# Source data:
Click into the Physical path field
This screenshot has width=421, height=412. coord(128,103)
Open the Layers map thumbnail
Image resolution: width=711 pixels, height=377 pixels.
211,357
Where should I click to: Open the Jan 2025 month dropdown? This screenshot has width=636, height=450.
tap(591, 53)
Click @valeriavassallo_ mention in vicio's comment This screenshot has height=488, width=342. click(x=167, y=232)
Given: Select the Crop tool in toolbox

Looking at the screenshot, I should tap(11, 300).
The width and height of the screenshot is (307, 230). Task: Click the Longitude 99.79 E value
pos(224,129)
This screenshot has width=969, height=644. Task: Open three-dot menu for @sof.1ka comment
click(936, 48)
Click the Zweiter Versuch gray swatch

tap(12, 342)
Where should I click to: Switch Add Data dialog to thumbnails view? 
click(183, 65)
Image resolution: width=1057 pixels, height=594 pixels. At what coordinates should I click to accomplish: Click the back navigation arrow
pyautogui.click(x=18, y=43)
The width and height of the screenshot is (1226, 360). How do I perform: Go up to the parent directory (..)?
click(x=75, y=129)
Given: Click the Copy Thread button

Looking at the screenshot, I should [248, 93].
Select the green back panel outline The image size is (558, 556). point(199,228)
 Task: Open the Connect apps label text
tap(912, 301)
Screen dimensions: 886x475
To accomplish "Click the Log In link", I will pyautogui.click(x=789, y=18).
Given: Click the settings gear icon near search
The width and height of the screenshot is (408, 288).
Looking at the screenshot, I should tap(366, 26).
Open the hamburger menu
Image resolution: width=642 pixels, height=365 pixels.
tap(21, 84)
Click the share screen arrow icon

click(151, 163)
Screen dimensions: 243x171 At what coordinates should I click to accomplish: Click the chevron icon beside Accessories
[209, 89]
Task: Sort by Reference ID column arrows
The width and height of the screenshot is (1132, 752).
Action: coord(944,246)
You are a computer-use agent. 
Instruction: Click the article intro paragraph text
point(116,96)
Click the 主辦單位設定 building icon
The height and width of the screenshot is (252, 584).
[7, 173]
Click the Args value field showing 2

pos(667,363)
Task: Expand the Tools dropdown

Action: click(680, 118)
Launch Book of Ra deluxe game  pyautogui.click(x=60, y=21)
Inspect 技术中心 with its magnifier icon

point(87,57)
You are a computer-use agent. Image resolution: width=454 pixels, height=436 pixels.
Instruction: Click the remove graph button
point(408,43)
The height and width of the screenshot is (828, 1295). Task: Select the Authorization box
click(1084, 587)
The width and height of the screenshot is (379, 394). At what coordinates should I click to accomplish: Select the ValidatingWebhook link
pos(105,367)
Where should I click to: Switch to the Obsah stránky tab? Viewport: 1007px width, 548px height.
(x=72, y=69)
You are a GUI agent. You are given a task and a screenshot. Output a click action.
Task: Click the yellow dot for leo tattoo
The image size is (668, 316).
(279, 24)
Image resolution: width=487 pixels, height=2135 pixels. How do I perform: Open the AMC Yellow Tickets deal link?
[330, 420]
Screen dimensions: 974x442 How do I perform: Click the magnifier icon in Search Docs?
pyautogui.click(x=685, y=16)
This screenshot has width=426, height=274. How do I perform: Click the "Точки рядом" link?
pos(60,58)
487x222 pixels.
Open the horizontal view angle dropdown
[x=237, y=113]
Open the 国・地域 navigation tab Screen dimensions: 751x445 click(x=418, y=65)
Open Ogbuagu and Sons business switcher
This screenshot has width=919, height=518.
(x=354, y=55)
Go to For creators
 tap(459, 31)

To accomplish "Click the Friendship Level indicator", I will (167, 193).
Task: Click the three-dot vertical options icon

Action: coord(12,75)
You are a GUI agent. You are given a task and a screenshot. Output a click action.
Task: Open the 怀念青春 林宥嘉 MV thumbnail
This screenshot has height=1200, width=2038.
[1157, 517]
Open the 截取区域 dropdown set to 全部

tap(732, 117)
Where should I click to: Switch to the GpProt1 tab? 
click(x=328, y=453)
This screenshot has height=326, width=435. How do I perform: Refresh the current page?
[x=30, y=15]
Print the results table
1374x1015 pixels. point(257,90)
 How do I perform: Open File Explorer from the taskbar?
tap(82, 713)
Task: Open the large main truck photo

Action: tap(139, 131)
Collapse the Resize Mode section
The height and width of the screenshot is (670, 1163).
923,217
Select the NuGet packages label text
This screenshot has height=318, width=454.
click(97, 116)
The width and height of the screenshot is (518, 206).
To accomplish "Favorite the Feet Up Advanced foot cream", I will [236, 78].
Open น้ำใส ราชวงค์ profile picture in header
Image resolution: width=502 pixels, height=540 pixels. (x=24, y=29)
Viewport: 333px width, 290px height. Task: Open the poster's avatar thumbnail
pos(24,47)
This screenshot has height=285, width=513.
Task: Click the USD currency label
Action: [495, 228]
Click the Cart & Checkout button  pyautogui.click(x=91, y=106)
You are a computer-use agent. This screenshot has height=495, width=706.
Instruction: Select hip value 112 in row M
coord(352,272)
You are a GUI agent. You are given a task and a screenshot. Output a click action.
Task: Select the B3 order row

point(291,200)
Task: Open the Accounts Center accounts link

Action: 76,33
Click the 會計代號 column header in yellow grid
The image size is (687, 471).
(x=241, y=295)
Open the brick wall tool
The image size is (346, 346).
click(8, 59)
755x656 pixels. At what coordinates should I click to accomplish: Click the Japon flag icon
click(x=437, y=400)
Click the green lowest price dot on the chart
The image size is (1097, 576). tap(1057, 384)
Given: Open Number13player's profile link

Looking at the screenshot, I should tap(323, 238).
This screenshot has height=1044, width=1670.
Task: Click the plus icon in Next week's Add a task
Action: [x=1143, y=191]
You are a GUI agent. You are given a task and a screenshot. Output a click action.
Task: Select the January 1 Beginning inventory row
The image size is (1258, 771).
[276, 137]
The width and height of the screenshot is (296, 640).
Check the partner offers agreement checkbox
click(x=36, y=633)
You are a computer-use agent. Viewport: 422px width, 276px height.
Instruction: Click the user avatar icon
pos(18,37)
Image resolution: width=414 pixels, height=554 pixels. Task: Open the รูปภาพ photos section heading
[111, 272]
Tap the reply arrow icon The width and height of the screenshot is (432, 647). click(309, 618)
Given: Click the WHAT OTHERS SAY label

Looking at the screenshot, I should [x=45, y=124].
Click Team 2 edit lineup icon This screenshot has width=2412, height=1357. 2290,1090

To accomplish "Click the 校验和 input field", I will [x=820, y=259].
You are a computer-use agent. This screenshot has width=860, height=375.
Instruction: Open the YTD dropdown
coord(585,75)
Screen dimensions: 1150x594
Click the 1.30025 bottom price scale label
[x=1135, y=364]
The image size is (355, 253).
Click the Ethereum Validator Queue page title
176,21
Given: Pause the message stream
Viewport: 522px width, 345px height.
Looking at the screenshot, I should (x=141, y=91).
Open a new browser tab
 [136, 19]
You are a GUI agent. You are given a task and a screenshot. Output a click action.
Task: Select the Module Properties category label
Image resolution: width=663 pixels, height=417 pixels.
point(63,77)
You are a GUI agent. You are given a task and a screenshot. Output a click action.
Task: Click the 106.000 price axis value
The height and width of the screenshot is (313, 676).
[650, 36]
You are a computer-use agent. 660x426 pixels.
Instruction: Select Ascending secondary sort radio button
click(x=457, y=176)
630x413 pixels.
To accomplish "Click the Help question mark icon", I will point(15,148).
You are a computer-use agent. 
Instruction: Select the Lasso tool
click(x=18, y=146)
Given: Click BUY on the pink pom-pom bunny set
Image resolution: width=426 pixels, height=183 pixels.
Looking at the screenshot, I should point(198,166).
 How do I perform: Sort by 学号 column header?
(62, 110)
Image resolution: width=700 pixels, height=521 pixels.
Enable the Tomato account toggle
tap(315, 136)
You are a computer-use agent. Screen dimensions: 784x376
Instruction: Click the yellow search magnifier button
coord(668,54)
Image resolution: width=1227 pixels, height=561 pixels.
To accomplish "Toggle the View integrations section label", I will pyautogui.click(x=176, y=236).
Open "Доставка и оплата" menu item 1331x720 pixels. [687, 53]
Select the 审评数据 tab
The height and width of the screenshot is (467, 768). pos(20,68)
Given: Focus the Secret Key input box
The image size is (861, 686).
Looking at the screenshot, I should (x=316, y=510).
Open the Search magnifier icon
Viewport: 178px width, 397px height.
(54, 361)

# Work task:
The lines above starting at the one that contains "Image resolution: width=414" and ending at the one that contains "Click Team 2" must be transcribed exactly, and no other lines may appear.

# Response:
Image resolution: width=414 pixels, height=554 pixels. Task: Open the รูปภาพ photos section heading
[111, 272]
Tap the reply arrow icon The width and height of the screenshot is (432, 647). click(309, 618)
Given: Click the WHAT OTHERS SAY label

Looking at the screenshot, I should [x=45, y=124].
Click Team 2 edit lineup icon This screenshot has width=2412, height=1357. 2290,1090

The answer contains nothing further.